Exercise brief: In the material below, find the line containing "Task: Click the config file name" and the line containing "Click the plus", then reproduce exactly both of them and every line between, and nothing else.

Given entries:
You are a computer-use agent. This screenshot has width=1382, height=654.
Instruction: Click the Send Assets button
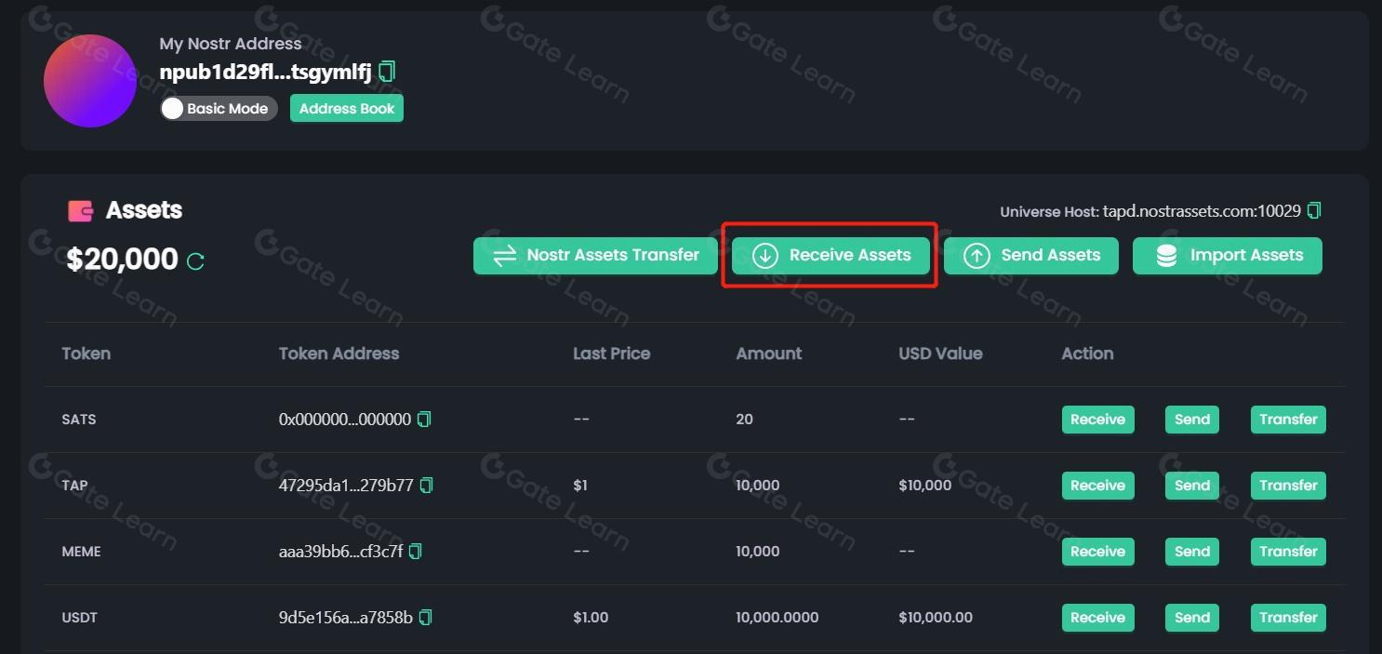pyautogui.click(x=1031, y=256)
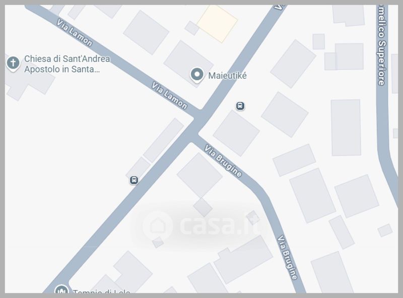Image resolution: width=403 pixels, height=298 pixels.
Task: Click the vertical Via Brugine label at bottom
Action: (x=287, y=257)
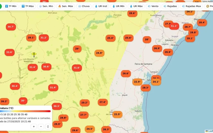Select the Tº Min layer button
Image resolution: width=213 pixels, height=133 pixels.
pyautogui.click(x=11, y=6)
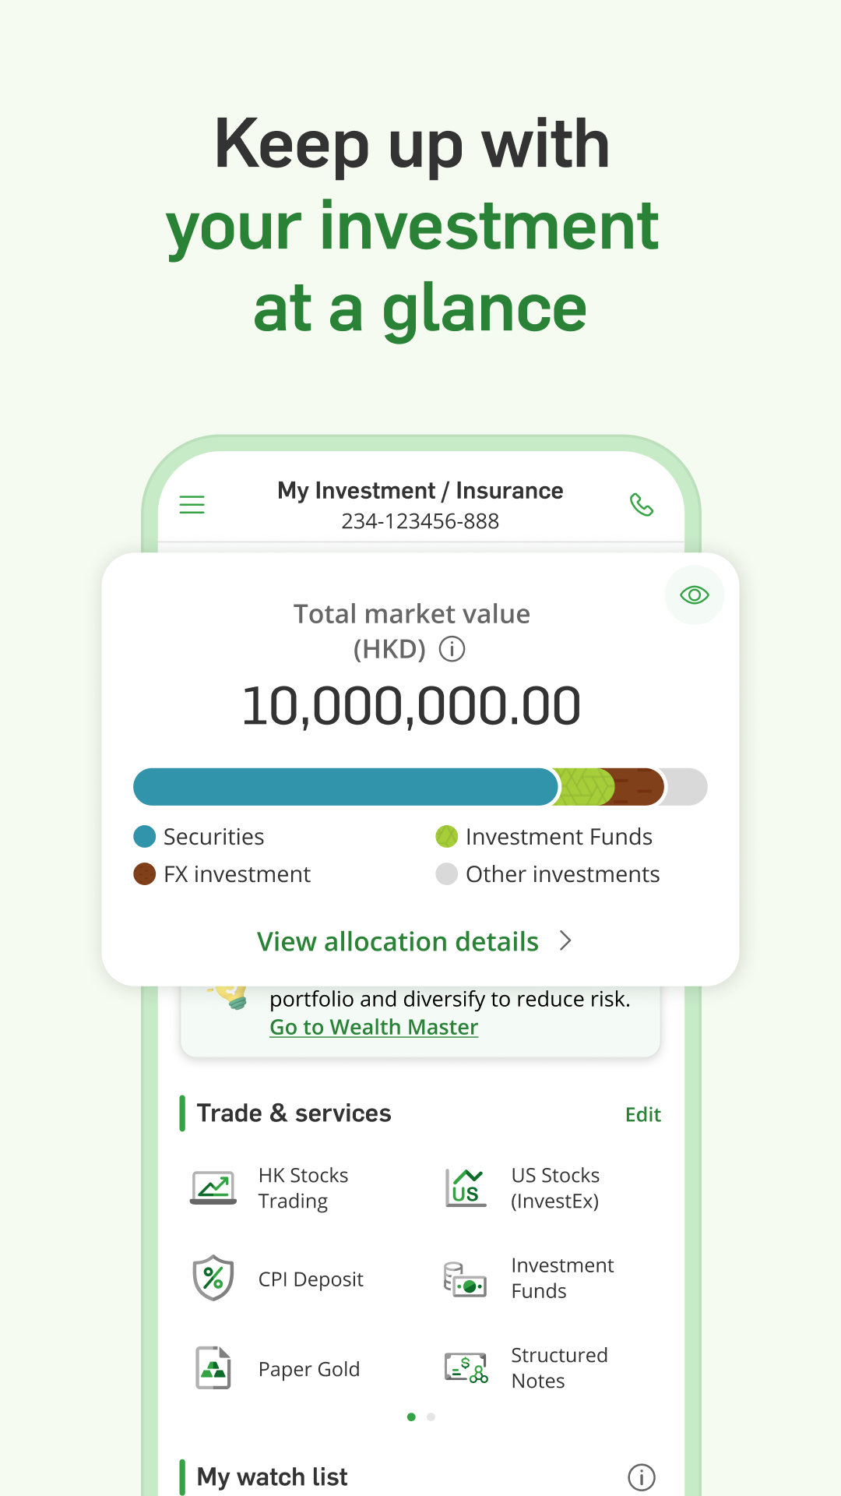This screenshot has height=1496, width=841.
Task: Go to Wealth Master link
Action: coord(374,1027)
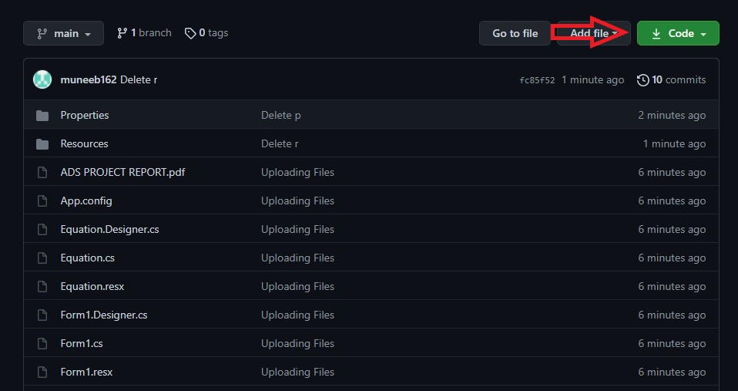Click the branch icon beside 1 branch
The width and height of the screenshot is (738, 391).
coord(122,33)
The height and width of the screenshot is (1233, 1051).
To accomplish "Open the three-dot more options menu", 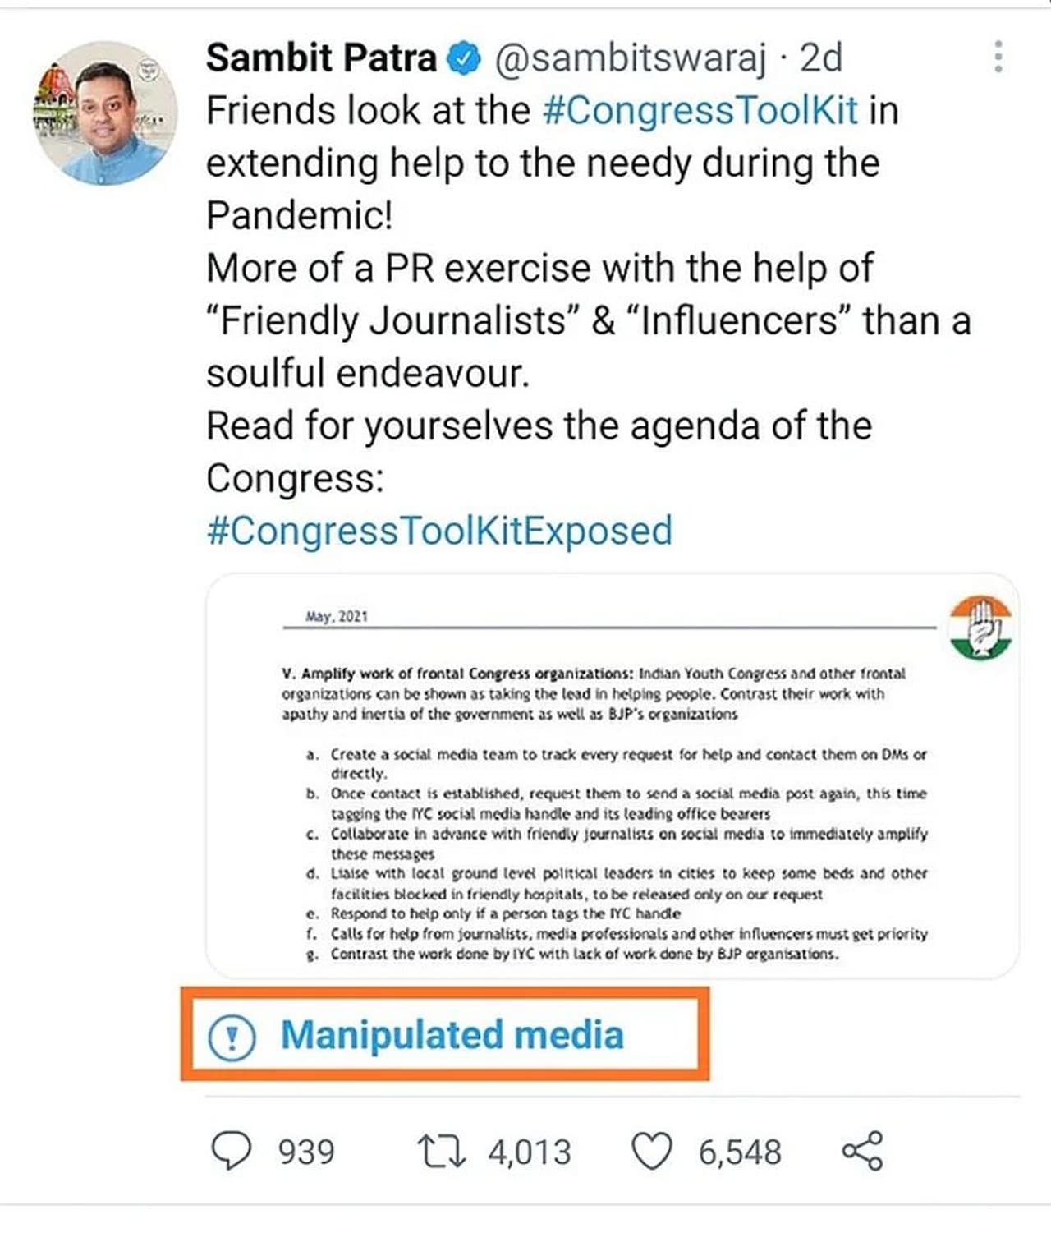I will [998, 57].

* * *

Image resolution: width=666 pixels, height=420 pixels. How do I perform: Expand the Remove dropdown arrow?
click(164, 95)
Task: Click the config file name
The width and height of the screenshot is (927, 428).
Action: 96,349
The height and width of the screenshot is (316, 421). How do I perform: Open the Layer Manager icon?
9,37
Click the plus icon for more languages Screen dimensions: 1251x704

==

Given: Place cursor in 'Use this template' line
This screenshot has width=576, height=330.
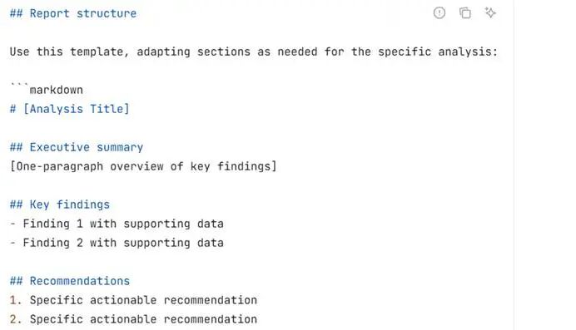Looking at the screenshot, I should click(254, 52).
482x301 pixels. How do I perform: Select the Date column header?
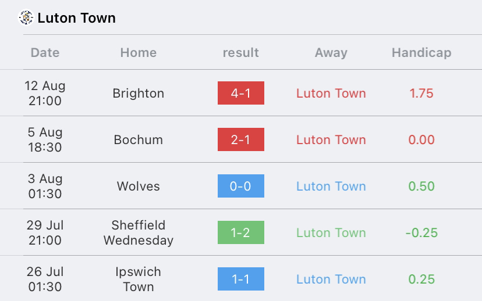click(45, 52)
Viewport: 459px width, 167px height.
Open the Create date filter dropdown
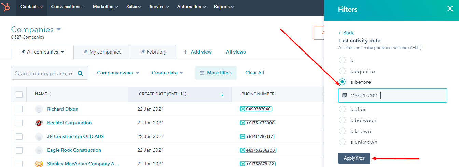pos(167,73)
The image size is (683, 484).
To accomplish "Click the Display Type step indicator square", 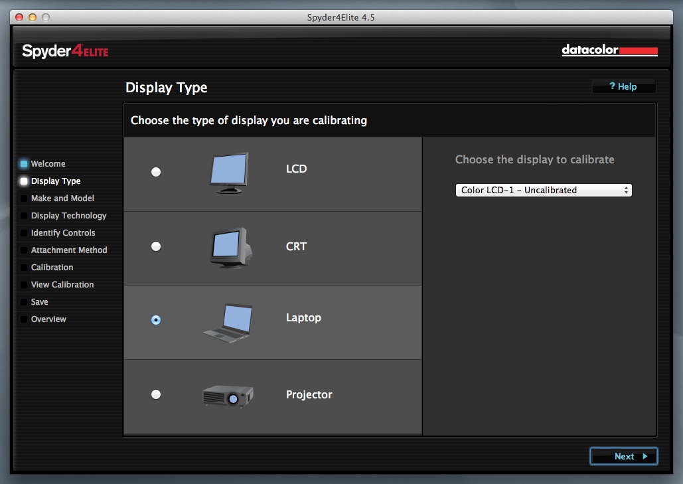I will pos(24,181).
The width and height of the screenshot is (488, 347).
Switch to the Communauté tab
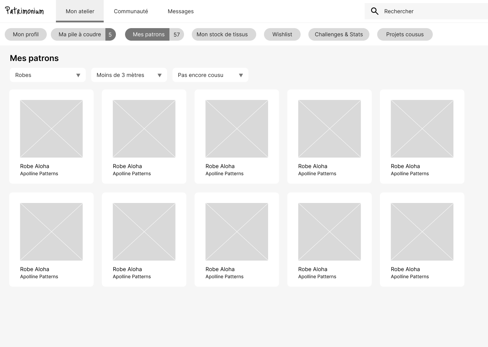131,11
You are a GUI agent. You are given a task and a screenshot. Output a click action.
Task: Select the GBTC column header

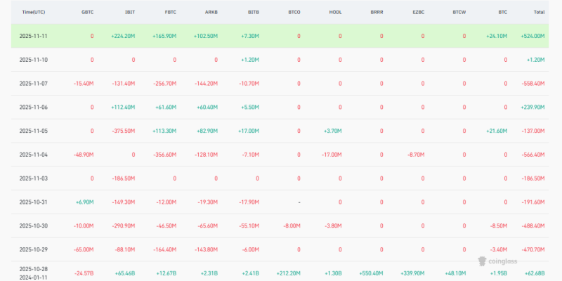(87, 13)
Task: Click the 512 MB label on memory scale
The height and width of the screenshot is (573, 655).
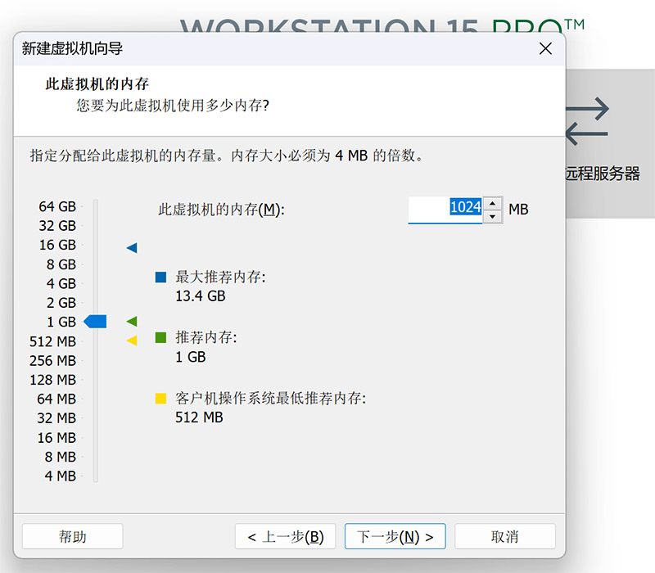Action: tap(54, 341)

Task answer:
Task: Click the config file name
The width and height of the screenshot is (927, 428).
Action: 96,349
The height and width of the screenshot is (316, 421). How do I perform: Open the Layer Manager icon?
9,37
Click the plus icon for more languages Screen dimensions: 1251x704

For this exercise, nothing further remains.